Another ScaleOut Software client is a beauty supply wholesaler. When customers visit its site to browse and select products, the enterprise can model each one as a separate entity in ScaleOut Software’s in-memory data grids. Doing so effectively enables the wholesaler to “see” its customers’ behaviors in real time. The potential to augment that customer experience with historic data from a particular customer’s previous experience effectively provides a comprehensive set of data with which to fuel recommender engine algorithms and issue tailor made sales pitches.
IoT and More
Perhaps the most convincing examples of Operational Intelligence are found in the IoT, which is largely based on continually streaming data—typically in the form of sensor data—which companies can analyze in real time to determine maintenance and repair needs for equipment assets, levels of productivity, and basic monitoring (which can even be leveraged as a new asset that original equipment manufacturers can sell to their customers).
Regardless, Operational Intelligence represents what very well may be the final evolution of BI. It is critical to note that this evolution does not supersede the typical historic insight yielded by BI; to the contrary it complements it by utilizing it to give strategic insight to the tactical knowledge found with real-time analytics. Moreover, it is important to note that the potential for Operational Intelligence is not some far-flung, futuristic pursuit found in a science-fiction movie—the technology exists and is regularly used by most enterprises with Big Data initiatives.

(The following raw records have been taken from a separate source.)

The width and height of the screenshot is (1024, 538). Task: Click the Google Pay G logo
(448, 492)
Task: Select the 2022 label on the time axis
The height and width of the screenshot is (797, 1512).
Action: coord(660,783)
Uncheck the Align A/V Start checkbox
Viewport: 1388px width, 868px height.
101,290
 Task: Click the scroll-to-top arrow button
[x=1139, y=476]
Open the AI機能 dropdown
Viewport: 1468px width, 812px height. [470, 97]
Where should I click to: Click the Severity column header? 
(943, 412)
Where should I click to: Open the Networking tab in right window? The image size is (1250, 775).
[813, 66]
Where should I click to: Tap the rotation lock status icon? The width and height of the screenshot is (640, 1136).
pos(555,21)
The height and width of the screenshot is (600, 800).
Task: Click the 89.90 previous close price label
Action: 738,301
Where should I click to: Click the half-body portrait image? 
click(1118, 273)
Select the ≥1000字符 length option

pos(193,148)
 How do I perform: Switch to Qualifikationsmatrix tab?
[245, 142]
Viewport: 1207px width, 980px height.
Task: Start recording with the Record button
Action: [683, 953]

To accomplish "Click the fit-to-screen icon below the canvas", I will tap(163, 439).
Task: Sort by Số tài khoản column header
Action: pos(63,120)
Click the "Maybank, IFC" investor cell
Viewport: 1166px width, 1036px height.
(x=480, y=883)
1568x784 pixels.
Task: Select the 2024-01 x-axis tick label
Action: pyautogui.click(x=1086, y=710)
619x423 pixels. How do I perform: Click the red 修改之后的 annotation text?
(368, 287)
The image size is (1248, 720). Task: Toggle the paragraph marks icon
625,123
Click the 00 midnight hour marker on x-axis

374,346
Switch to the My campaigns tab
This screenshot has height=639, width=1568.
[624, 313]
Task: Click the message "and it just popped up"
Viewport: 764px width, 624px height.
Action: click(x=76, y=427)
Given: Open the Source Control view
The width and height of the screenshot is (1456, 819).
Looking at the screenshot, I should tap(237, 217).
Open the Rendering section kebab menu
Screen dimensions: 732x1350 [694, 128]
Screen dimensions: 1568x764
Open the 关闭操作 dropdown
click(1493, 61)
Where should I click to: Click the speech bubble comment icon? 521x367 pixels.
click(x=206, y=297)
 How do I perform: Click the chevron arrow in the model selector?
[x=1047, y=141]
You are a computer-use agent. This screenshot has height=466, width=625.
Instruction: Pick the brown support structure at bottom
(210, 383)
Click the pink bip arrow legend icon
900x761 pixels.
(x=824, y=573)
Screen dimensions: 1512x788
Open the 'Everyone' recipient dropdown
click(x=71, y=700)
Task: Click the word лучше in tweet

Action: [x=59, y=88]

“Our analytics runs on a cluster of commodity servers identical to those you would use for regular Hadoop,” Bain said. “I think the Internet of Things will be an important driver of Operational Intelligence; I don’t know if it will be a primary driver. My instinct is that web shopping will be a primary driver for the reason that it’s so easy to plug this in, and there’s so much value that’s obvious in being able to recommend with much finer granularity than most people do today.”